20-22 June 2025
Perth Convention & Exhibition Centre

Booty Blaster Home Workout

GLUTE BRIDGES

  1. Grab yourself a yoga mat, or even the living room rug! Lay face up on the floor, with your knees bent, feet flat on the ground.
  2. Lifting your hips up off the ground, until your knees hips and shoulders are align, squeezing your glutes as tight as you can.
  3. Holding your position for 3 seconds, then easing back down to the ground.

 REPEAT 12-15 REPS X 3 ROUNDS

 You could even step this up a notch, if you have no fitness equipment at home, grab yourself a sack of potatoes and place on your thighs for extra weight!

BULGARIAN SPLIT SQUAT

  1. Place a secure chair behind you, or a side table and stand up tall.
  2. Place your right foot on top of the ‘’step’’, bending your knees and lower the hips until your left thigh is parallel to the floor.
  3. Return to the starting position, repeat and then switch legs.

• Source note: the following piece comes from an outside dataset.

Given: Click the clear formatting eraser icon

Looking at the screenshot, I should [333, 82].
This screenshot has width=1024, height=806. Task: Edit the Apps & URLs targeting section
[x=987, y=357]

 REPEAT 10 REPS EACH LEG X 3 ROUNDS

 If your feeling daring, you could always add extra weight holding this close to your chest, such as the sack of potatoes, or even your baby! But please be careful!

SQUAT KICKBACK

  1. Keep your hips back, your core engaged, your toes pointed, sit into squat position.
  2. As you come up kick each of your legs back, squeeze and tighten your glutes as much as you can. Inhale as you squat, and also as you shift your weight onto one leg.

REPEAT 12-15 REPS X 3 ROUNDS

 You could also step this up a notch, why not hold the sack of potatoes, instead of being a couch potato! Hold these close to your chest.

Remember to always focus on your form, and practice each of the exercises safely!